It isn’t as if young voters were uninspired and remained absent from voting during the primary season. My generation was enthralled by Bernie Sanders and his call for dramatic economic, social, and political change, and young voters showed their enthusiasm by voting in record numbers in the Democratic primaries. But the general election is different. The same enthusiasm that sparked the success of an outsider, who began his campaign in protest, has vanished. This lack of enthusiasm is due in large part to my generation’s fundamental distrust of the two presidential candidates. Young voters do not believe a word of Trump’s lie-ridden promises to transform America’s economy or his hateful conspiracy theories that have no factual basis whatsoever. Similarly, young voters find Clinton’s dramatic turnabout from taking exorbitant amounts of money for telling executives on Wall Street what they wanted to hear to being a “bold progressive fighter” to be insincere.

In this election cycle, what matters to young voters is whether the words that the two candidates say in speeches and interviews align with their true policy and personal goals.Verifying the factuality of a candidate’s speech is easy. Politifact, the New York Times, and the Washington Post each present excellent analyses of the statistics cited and statements made by the candidates, checking them for factual inaccuracies with great precision. What is incredibly difficult, though, is verifying the sincerity of a candidate’s words. Young voters look to articles and essays about each of the candidates’ pasts and from there decide whether their statements in the present are truly sincere. But this method of checking the sincerity of a candidate is flawed. On the one hand it leaves little room to account for an individual’s personal growth. On the other hand, it leaves voters suspicious that new positions are really only cynical attempts to gain support. 

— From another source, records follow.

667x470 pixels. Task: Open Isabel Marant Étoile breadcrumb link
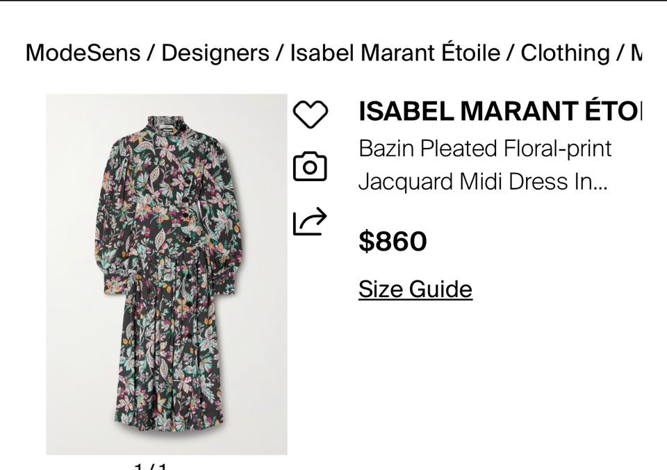(395, 53)
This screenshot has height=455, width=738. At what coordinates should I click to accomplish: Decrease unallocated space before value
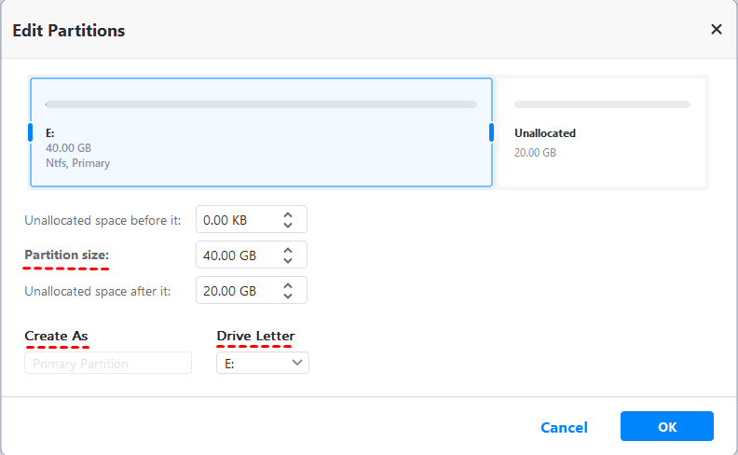click(x=288, y=226)
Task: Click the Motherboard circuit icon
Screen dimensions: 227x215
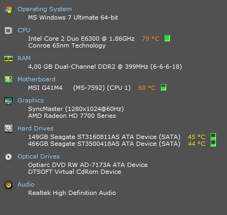Action: (x=8, y=80)
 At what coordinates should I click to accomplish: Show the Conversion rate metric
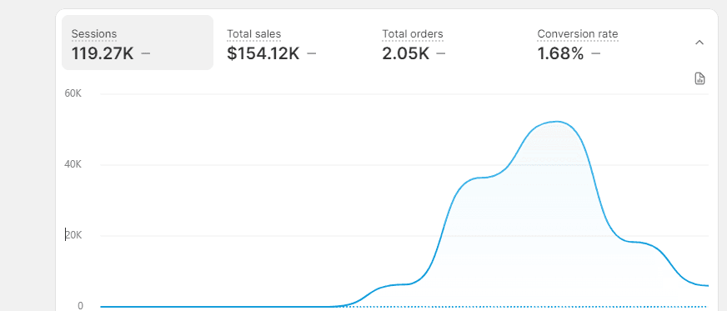[x=604, y=43]
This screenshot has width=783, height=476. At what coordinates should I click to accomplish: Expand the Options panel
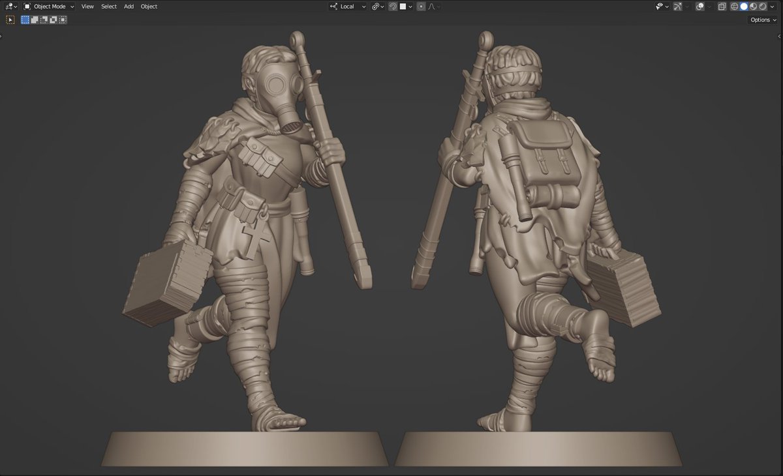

But perhaps young voters are reflecting the candidates’ own distrust in them. Clinton withholds information about herself from voters, for fear that they might think less of her and withdraw their support. She doesn’t trust their judgement. Trump tells his supporters that, “no one knows the system better than me, which is why I alone can fix it,” to affirm his stature as a demagogue. He doesn’t trust their intellect. This feedback loop of distrust is at the core of why the political system in the United States is not working for young voters in this election.
Young voters are left with three unfortunate options from which to choose: voice their dissatisfaction through protest votes that bear the possibility of disastrous unintended consequences; vote for a candidate they don’t truly believe in; or respond in an entirely apathetic manner that can only lead to a less representative democracy.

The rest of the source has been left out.